(begin)

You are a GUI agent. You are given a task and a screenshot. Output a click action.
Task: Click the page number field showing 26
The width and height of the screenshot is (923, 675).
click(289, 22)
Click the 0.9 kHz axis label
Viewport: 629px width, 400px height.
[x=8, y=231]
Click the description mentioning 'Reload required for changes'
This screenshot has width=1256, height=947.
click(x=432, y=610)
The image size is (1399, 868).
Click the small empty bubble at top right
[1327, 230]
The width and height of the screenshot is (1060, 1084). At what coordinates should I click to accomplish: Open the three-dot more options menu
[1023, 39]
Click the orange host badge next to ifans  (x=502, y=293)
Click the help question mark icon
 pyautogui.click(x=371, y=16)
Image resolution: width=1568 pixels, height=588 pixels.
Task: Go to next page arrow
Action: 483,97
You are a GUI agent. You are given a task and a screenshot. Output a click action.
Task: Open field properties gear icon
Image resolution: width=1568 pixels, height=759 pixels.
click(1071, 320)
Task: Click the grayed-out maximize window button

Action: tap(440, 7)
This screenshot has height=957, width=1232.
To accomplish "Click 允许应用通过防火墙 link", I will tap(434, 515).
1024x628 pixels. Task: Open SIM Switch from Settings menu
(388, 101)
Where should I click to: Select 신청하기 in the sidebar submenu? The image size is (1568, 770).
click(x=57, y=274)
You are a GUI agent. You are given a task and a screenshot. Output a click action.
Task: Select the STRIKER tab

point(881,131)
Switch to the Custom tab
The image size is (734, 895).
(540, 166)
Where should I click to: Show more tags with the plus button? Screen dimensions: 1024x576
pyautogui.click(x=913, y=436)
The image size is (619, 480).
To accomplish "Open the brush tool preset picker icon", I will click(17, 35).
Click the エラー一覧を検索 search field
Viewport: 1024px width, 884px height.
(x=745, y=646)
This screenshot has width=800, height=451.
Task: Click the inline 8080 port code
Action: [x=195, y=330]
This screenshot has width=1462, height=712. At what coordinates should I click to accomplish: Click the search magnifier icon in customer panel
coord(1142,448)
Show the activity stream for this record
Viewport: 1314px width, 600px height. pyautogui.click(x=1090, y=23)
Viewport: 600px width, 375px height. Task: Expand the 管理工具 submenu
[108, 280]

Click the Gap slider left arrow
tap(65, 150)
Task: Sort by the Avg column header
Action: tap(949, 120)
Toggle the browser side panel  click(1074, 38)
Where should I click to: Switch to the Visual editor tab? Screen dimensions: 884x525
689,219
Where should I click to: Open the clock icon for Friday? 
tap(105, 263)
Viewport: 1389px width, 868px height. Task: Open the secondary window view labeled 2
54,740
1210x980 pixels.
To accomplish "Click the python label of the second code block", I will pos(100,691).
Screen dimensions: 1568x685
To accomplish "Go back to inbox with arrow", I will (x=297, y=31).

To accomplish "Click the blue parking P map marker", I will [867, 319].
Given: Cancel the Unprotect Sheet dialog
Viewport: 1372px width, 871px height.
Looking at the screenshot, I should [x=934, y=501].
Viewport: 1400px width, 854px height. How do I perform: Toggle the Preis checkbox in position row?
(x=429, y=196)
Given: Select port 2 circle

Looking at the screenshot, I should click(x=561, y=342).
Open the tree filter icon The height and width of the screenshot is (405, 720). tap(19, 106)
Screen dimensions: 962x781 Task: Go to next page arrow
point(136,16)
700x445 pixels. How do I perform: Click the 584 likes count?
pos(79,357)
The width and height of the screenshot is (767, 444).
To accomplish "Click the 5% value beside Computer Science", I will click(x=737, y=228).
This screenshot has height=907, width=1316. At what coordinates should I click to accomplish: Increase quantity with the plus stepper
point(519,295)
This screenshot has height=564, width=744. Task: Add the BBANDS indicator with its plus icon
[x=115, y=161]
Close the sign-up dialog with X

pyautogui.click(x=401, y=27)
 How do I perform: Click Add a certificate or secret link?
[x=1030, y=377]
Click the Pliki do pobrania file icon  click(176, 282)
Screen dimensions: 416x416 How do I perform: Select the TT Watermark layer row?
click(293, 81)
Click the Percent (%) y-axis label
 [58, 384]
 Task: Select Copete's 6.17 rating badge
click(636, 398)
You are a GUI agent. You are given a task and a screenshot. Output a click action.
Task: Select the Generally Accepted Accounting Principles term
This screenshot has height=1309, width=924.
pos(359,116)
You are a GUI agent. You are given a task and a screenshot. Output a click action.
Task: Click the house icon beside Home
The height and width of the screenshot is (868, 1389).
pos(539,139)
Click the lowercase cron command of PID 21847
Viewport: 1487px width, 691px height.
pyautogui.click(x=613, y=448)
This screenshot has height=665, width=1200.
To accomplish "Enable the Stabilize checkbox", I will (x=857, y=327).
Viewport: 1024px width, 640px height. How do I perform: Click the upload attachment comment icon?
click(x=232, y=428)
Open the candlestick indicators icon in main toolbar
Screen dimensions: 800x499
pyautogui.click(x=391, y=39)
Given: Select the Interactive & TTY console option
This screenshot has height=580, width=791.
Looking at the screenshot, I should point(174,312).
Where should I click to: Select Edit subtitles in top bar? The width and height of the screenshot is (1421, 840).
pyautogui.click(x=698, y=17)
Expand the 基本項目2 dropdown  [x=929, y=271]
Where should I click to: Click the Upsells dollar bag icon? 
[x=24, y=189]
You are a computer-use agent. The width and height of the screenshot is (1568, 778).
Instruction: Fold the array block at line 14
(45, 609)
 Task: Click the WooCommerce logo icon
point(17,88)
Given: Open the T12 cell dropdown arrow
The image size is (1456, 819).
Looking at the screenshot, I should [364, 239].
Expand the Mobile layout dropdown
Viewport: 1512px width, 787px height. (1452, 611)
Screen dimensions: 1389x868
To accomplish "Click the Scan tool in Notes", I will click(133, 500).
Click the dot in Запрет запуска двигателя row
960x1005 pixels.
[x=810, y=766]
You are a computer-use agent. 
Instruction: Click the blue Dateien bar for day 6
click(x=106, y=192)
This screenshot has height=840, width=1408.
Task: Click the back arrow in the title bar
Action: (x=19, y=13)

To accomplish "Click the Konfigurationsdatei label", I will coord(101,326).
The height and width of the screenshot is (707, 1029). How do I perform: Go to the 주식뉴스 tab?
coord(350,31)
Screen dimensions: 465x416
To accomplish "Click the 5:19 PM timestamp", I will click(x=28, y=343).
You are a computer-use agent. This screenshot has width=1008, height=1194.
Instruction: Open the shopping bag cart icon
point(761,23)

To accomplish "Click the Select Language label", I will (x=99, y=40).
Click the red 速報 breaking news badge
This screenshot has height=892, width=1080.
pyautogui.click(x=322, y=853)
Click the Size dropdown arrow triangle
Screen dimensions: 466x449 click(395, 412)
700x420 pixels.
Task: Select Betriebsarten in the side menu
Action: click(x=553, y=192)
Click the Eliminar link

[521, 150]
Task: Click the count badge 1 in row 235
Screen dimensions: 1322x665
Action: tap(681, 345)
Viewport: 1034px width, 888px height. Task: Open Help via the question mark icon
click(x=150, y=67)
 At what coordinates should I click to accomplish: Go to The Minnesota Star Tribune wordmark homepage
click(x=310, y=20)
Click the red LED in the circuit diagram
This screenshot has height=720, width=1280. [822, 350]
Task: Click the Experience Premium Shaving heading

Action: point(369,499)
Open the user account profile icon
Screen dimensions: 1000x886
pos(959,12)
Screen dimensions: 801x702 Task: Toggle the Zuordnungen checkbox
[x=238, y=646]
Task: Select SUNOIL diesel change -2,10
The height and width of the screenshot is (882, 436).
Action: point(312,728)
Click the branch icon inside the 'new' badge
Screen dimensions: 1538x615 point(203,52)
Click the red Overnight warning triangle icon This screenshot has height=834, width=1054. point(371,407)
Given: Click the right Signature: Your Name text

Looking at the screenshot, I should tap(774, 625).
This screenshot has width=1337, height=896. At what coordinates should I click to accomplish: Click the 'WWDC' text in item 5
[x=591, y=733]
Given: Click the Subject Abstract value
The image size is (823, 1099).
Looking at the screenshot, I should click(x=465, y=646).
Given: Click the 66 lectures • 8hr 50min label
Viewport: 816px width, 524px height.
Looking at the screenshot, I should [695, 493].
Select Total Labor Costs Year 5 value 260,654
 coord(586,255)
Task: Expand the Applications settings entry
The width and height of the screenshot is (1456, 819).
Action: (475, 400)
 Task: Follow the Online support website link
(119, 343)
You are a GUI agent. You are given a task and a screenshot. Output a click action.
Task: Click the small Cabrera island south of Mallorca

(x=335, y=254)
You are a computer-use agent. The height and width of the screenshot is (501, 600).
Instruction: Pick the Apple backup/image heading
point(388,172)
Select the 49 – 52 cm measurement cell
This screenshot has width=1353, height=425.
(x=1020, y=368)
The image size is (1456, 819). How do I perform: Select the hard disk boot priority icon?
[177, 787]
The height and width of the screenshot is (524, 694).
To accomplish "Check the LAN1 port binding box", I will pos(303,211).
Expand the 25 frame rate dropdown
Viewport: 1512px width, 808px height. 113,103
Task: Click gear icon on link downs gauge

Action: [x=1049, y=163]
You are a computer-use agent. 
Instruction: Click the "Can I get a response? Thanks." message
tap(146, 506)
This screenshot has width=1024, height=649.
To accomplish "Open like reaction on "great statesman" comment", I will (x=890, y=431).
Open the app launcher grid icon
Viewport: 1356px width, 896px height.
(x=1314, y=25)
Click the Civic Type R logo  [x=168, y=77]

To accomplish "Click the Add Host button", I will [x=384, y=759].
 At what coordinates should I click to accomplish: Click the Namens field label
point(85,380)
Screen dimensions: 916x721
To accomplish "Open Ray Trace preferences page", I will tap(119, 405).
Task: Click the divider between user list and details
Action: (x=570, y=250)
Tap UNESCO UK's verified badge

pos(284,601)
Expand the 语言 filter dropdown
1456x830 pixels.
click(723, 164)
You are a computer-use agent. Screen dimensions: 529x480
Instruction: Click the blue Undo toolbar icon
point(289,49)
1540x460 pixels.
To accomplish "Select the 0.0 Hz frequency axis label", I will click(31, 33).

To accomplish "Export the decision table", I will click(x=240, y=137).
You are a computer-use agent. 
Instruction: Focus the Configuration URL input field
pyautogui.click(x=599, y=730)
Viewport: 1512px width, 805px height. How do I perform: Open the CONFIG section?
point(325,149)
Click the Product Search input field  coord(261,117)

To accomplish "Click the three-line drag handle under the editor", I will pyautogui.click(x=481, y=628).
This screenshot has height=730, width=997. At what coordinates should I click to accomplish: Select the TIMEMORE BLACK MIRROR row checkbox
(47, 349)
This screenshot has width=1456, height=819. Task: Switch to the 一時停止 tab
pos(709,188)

(end)

> _Exercise aim_:
Reproduce the material verbatim from its very first line down through the line containing "Click the orange", including both of those lines.

> _Exercise response_:
You are a GUI agent. You are given a task and a screenshot. Output a click action.
Task: Click the page number field showing 26
The width and height of the screenshot is (923, 675).
click(289, 22)
Click the 0.9 kHz axis label
Viewport: 629px width, 400px height.
[x=8, y=231]
Click the description mentioning 'Reload required for changes'
This screenshot has width=1256, height=947.
click(x=432, y=610)
The image size is (1399, 868).
Click the small empty bubble at top right
[1327, 230]
The width and height of the screenshot is (1060, 1084). At what coordinates should I click to accomplish: Open the three-dot more options menu
[1023, 39]
Click the orange host badge next to ifans  (x=502, y=293)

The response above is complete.